→ WHAT IS REQUIRED
Every record is to be duplicated exactly as it reads, without its images.

→ INFORMATION
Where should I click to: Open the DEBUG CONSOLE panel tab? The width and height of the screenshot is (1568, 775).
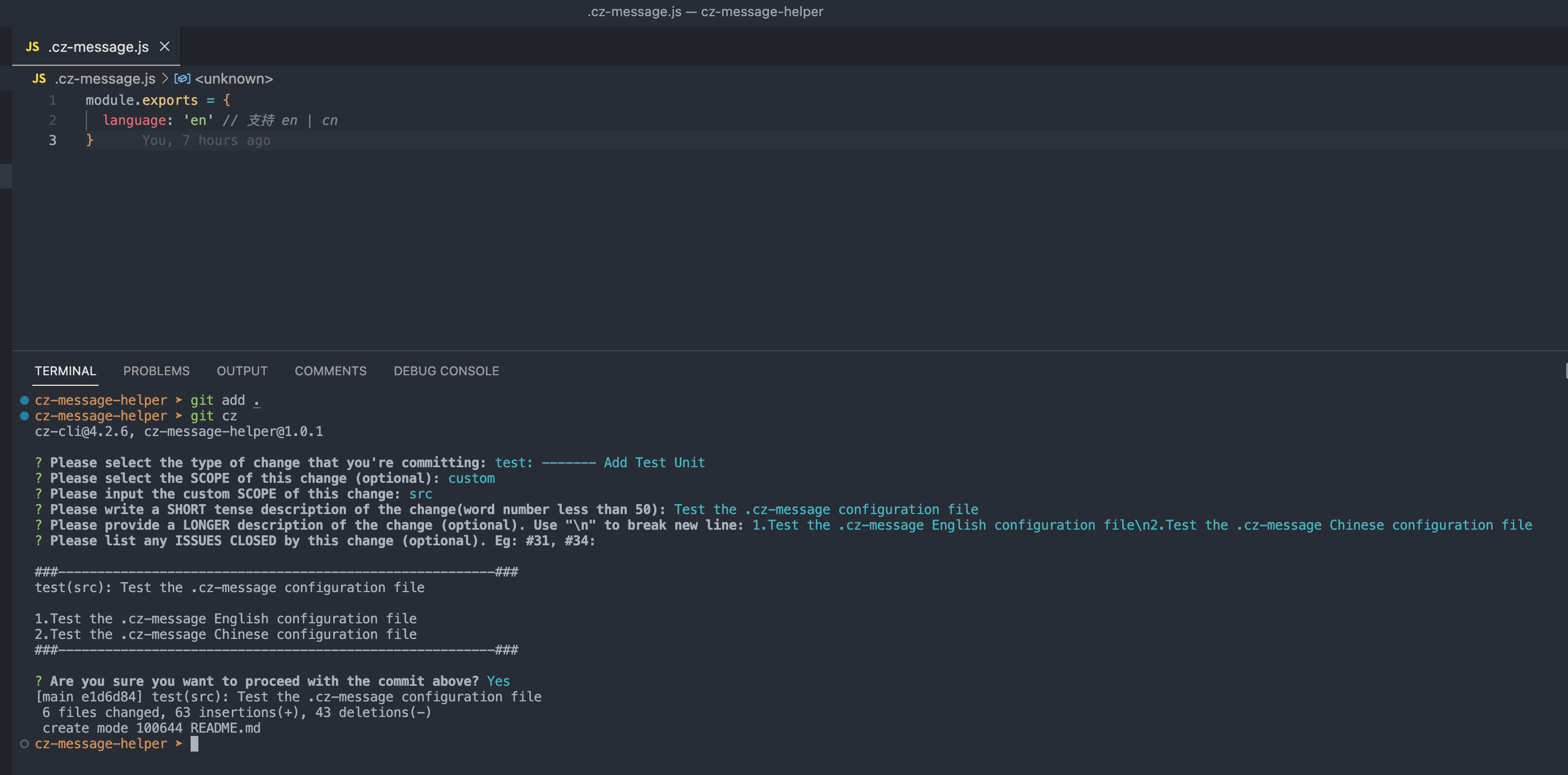[446, 371]
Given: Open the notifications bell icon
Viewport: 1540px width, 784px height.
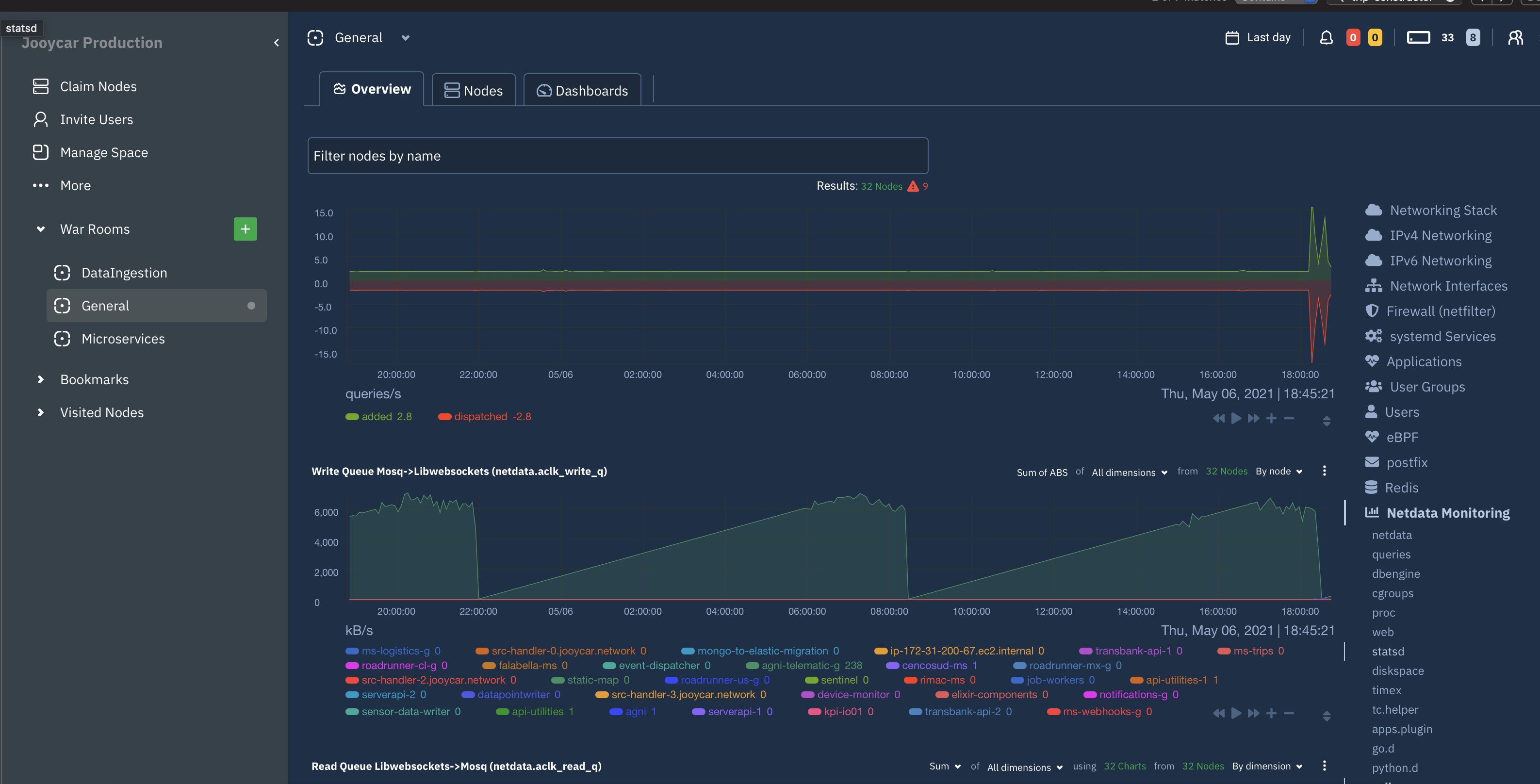Looking at the screenshot, I should pyautogui.click(x=1327, y=37).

→ RESPONSE BELOW
Where should I click to: Open the DEBUG CONSOLE panel tab? The width and height of the screenshot is (1568, 775).
[446, 371]
Given: Open the notifications bell icon
Viewport: 1540px width, 784px height.
Looking at the screenshot, I should pyautogui.click(x=1327, y=37).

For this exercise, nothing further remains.